___ Passage shown ___

Advanced Micro Devices (AMD) will report their Q2 earnings today after the close. The options market is implying about a 10% one day move tomorrow, which is shy of the 13% average over the last four quarters but inline with the ten-year average. With the stock trading at $33.50 the Aug 2nd weekly 33.50 straddle (the call premium + the put premium) is offered at about $3.10, if you bought that, and thus the implied move between now and Friday’s close you would need a rally above $36.60 or a decline below $30.40 to make money.
Shares of AMD are up a whopping 80% year to date, and up an eye-popping 107% from its 52-week lows made last October.
The one year chart is something of a work of art, after reversing its 100% q3 run up with a more than 50% decline in Q4, the stock has recently found some technical resistance at the prior high just below $35. The implied move suggests the stock could be poised for an epic breakout on a beat and raise or at the very least a re-test of the uptrend which the stock has held like a boss since its December lows:
Despite the stock’s strong YTD performance, but likely the result of the stock’s massive volatility over the last year, Wall Street analysts are very mixed on the stock with 16 Buy ratings, 16 Holds and 5 Sells, with an average 12-month price target among them of $30.30, 10% below where the stock is trading.
One reason for the stock’s volatility over the past few years is likely the volatility in the company’s earnings with heavy losses in 2012 through 2017, that year squeaking out a 4 cent profit.
Profits have been a recent occurrence on a GAAP basis, but its also worth noting that their annual sales have also been fairly volatile, with 2019 expected to mark a new peak above 2011 levels:
Expectations into the Print: To suggest they are high is an understatement. AMD’s YTD gains are almost 2.5x that of the SOX, but the company has been in a fairly fortunate position despite the headwinds of the trade war with China, they have been in the right place at the very right time on the product front where some of their competitors, like Intel (INTC) in particular have had poor execution on key CPU upgrades and for the first time in a very long time had competitive products with graphics chip rival Nvidia (NVDA) which has aided in market share gains from other players in the space.

___ Record excerpts ___

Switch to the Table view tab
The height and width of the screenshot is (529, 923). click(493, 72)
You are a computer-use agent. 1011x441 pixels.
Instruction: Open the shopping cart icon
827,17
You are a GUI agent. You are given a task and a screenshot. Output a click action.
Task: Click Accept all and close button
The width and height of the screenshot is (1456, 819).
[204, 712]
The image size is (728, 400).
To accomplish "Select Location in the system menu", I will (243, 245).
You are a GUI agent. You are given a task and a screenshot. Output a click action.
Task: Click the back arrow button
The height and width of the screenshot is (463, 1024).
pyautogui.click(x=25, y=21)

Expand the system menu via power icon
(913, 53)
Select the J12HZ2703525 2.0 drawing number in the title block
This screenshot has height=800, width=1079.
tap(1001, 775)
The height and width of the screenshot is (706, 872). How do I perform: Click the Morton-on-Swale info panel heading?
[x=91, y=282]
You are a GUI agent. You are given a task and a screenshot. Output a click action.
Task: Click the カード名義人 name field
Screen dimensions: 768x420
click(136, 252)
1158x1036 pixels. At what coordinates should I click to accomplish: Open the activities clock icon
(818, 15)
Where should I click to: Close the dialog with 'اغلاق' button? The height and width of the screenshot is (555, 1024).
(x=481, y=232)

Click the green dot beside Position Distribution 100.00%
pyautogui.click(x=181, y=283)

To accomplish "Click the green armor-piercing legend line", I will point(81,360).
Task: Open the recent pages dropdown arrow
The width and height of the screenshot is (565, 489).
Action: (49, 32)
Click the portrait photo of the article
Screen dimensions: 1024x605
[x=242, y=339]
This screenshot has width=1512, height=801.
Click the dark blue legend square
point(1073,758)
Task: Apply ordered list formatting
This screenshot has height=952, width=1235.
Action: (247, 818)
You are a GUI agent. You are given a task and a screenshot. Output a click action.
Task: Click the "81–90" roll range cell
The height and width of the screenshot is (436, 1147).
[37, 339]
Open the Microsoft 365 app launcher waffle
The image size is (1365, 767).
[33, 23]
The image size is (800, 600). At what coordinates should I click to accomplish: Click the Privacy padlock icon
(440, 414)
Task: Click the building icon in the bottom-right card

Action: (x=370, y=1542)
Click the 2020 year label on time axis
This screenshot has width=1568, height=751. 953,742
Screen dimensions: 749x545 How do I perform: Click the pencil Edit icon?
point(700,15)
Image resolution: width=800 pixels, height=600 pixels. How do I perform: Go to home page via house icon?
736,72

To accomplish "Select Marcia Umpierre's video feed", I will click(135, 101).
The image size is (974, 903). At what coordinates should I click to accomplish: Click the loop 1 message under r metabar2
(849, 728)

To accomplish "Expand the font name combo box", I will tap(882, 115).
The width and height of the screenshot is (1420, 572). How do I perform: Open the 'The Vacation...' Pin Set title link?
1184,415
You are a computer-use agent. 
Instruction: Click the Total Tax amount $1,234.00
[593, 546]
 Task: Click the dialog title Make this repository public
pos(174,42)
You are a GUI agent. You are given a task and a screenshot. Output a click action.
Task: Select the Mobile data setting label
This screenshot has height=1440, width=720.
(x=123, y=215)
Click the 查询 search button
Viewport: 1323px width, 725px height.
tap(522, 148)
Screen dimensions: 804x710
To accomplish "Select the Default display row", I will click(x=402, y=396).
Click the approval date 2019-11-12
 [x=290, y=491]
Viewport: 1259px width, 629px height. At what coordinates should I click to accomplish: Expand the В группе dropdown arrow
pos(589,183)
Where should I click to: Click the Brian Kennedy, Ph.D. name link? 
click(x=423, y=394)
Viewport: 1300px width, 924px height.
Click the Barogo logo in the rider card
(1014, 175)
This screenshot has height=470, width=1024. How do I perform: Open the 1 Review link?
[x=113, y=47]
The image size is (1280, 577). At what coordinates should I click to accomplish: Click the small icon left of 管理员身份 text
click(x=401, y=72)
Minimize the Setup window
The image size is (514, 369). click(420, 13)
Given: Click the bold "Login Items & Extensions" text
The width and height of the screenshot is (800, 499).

___

**Task requirements:**
1. How would you put this sentence from the AMD earnings preview into Spanish: "Shares of AMD are up a whopping 80% year to date, and up an eye-popping 107% from its 52-week lows made last October."
2. Reproduce the portion of the AMD earnings preview that runs between "Advanced Micro Devices" and "to make money.", inclusive.

**Answers provided:**
1. Las acciones de AMD han subido nada menos que un 80 % en lo que va del año, y un asombroso 107 % desde sus mínimos de 52 semanas registrados el pasado octubre.

2.
Advanced Micro Devices (AMD) will report their Q2 earnings today after the close. The options market is implying about a 10% one day move tomorrow, which is shy of the 13% average over the last four quarters but inline with the ten-year average. With the stock trading at $33.50 the Aug 2nd weekly 33.50 straddle (the call premium + the put premium) is offered at about $3.10, if you bought that, and thus the implied move between now and Friday’s close you would need a rally above $36.60 or a decline below $30.40 to make money.